** Opening TASK INPUT block **

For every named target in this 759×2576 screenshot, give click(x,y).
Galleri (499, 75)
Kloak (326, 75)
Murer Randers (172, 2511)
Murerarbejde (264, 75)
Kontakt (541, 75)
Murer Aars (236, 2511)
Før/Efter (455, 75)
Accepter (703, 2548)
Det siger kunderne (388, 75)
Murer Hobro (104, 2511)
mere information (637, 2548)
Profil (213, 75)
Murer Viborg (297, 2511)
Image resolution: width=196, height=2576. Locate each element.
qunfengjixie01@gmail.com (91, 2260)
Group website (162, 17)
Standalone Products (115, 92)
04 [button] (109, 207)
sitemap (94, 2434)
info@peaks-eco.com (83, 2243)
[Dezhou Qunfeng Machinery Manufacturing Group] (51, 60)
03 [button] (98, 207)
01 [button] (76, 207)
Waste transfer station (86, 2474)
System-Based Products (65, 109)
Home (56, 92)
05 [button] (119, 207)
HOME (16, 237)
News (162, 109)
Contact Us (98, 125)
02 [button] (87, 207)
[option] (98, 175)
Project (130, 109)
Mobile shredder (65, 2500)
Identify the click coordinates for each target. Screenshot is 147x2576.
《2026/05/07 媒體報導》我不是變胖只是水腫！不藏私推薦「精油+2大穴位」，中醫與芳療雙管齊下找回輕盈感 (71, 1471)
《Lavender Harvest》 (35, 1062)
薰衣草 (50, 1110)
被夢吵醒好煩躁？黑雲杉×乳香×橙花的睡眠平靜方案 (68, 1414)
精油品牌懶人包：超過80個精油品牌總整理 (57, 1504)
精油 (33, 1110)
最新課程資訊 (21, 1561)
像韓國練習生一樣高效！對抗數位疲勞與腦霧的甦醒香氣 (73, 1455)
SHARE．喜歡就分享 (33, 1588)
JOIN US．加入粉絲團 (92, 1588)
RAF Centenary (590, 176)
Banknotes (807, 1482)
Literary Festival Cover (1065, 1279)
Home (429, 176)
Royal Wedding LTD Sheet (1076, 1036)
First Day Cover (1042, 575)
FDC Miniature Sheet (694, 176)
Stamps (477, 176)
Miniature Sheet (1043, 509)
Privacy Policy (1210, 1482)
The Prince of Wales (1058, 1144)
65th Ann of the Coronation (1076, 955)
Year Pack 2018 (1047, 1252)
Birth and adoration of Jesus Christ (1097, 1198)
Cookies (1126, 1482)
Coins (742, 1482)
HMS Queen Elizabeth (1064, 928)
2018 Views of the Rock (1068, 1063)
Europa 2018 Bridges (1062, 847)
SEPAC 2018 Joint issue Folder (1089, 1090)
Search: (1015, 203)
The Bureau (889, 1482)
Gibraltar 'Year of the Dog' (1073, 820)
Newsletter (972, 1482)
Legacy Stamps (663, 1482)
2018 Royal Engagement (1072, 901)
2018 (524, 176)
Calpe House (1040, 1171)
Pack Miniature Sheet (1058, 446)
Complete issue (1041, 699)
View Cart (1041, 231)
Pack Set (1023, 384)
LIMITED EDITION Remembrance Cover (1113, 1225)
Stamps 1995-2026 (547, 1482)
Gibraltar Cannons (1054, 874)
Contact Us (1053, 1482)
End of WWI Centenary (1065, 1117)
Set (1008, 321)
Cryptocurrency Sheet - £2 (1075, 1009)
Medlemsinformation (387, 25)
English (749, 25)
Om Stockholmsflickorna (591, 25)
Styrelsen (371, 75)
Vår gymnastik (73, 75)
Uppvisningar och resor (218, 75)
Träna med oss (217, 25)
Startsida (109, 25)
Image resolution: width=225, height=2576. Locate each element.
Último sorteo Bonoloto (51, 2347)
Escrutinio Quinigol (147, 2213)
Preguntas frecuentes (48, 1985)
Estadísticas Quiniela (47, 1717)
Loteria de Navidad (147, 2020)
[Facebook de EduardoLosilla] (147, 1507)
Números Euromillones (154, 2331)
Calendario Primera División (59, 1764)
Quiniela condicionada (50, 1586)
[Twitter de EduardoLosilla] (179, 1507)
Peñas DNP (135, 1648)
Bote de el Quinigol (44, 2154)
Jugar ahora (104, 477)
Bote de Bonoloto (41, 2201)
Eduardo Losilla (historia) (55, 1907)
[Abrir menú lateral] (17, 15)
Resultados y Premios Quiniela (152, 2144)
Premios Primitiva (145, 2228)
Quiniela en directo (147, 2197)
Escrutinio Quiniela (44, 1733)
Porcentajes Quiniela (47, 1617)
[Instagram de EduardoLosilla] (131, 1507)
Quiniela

** Closing TASK INPUT block **

* **TASK**:
Word for word, write out all of the entries.

* **ANSWER**:
For every named target in this 759×2576 screenshot, give click(x,y).
Galleri (499, 75)
Kloak (326, 75)
Murer Randers (172, 2511)
Murerarbejde (264, 75)
Kontakt (541, 75)
Murer Aars (236, 2511)
Før/Efter (455, 75)
Accepter (703, 2548)
Det siger kunderne (388, 75)
Murer Hobro (104, 2511)
mere information (637, 2548)
Profil (213, 75)
Murer Viborg (297, 2511)
Image resolution: width=196, height=2576. Locate each element.
qunfengjixie01@gmail.com (91, 2260)
Group website (162, 17)
Standalone Products (115, 92)
04 [button] (109, 207)
sitemap (94, 2434)
info@peaks-eco.com (83, 2243)
[Dezhou Qunfeng Machinery Manufacturing Group] (51, 60)
03 [button] (98, 207)
01 [button] (76, 207)
Waste transfer station (86, 2474)
System-Based Products (65, 109)
Home (56, 92)
05 [button] (119, 207)
HOME (16, 237)
News (162, 109)
Contact Us (98, 125)
02 [button] (87, 207)
[option] (98, 175)
Project (130, 109)
Mobile shredder (65, 2500)
Identify the click coordinates for each target. Screenshot is 147x2576.
《2026/05/07 媒體報導》我不是變胖只是水腫！不藏私推薦「精油+2大穴位」，中醫與芳療雙管齊下找回輕盈感 (71, 1471)
《Lavender Harvest》 (35, 1062)
薰衣草 (50, 1110)
被夢吵醒好煩躁？黑雲杉×乳香×橙花的睡眠平靜方案 (68, 1414)
精油品牌懶人包：超過80個精油品牌總整理 (57, 1504)
精油 (33, 1110)
最新課程資訊 (21, 1561)
像韓國練習生一樣高效！對抗數位疲勞與腦霧的甦醒香氣 (73, 1455)
SHARE．喜歡就分享 (33, 1588)
JOIN US．加入粉絲團 (92, 1588)
RAF Centenary (590, 176)
Banknotes (807, 1482)
Literary Festival Cover (1065, 1279)
Home (429, 176)
Royal Wedding LTD Sheet (1076, 1036)
First Day Cover (1042, 575)
FDC Miniature Sheet (694, 176)
Stamps (477, 176)
Miniature Sheet (1043, 509)
Privacy Policy (1210, 1482)
The Prince of Wales (1058, 1144)
65th Ann of the Coronation (1076, 955)
Year Pack 2018 (1047, 1252)
Birth and adoration of Jesus Christ (1097, 1198)
Cookies (1126, 1482)
Coins (742, 1482)
HMS Queen Elizabeth (1064, 928)
2018 Views of the Rock (1068, 1063)
Europa 2018 Bridges (1062, 847)
SEPAC 2018 Joint issue Folder (1089, 1090)
Search: (1015, 203)
The Bureau (889, 1482)
Gibraltar 'Year of the Dog' (1073, 820)
Newsletter (972, 1482)
Legacy Stamps (663, 1482)
2018 Royal Engagement (1072, 901)
2018 (524, 176)
Calpe House (1040, 1171)
Pack Miniature Sheet (1058, 446)
Complete issue (1041, 699)
View Cart (1041, 231)
Pack Set (1023, 384)
LIMITED EDITION Remembrance Cover (1113, 1225)
Stamps 1995-2026 (547, 1482)
Gibraltar Cannons (1054, 874)
Contact Us (1053, 1482)
End of WWI Centenary (1065, 1117)
Set (1008, 321)
Cryptocurrency Sheet - £2 (1075, 1009)
Medlemsinformation (387, 25)
English (749, 25)
Om Stockholmsflickorna (591, 25)
Styrelsen (371, 75)
Vår gymnastik (73, 75)
Uppvisningar och resor (218, 75)
Träna med oss (217, 25)
Startsida (109, 25)
Image resolution: width=225, height=2576. Locate each element.
Último sorteo Bonoloto (51, 2347)
Escrutinio Quinigol (147, 2213)
Preguntas frecuentes (48, 1985)
Estadísticas Quiniela (47, 1717)
Loteria de Navidad (147, 2020)
[Facebook de EduardoLosilla] (147, 1507)
Números Euromillones (154, 2331)
Calendario Primera División (59, 1764)
Quiniela condicionada (50, 1586)
[Twitter de EduardoLosilla] (179, 1507)
Peñas DNP (135, 1648)
Bote de el Quinigol (44, 2154)
Jugar ahora (104, 477)
Bote de Bonoloto (41, 2201)
Eduardo Losilla (historia) (55, 1907)
[Abrir menú lateral] (17, 15)
Resultados y Premios Quiniela (152, 2144)
Premios Primitiva (145, 2228)
Quiniela en directo (147, 2197)
Escrutinio Quiniela (44, 1733)
Porcentajes Quiniela (47, 1617)
[Instagram de EduardoLosilla] (131, 1507)
Quiniela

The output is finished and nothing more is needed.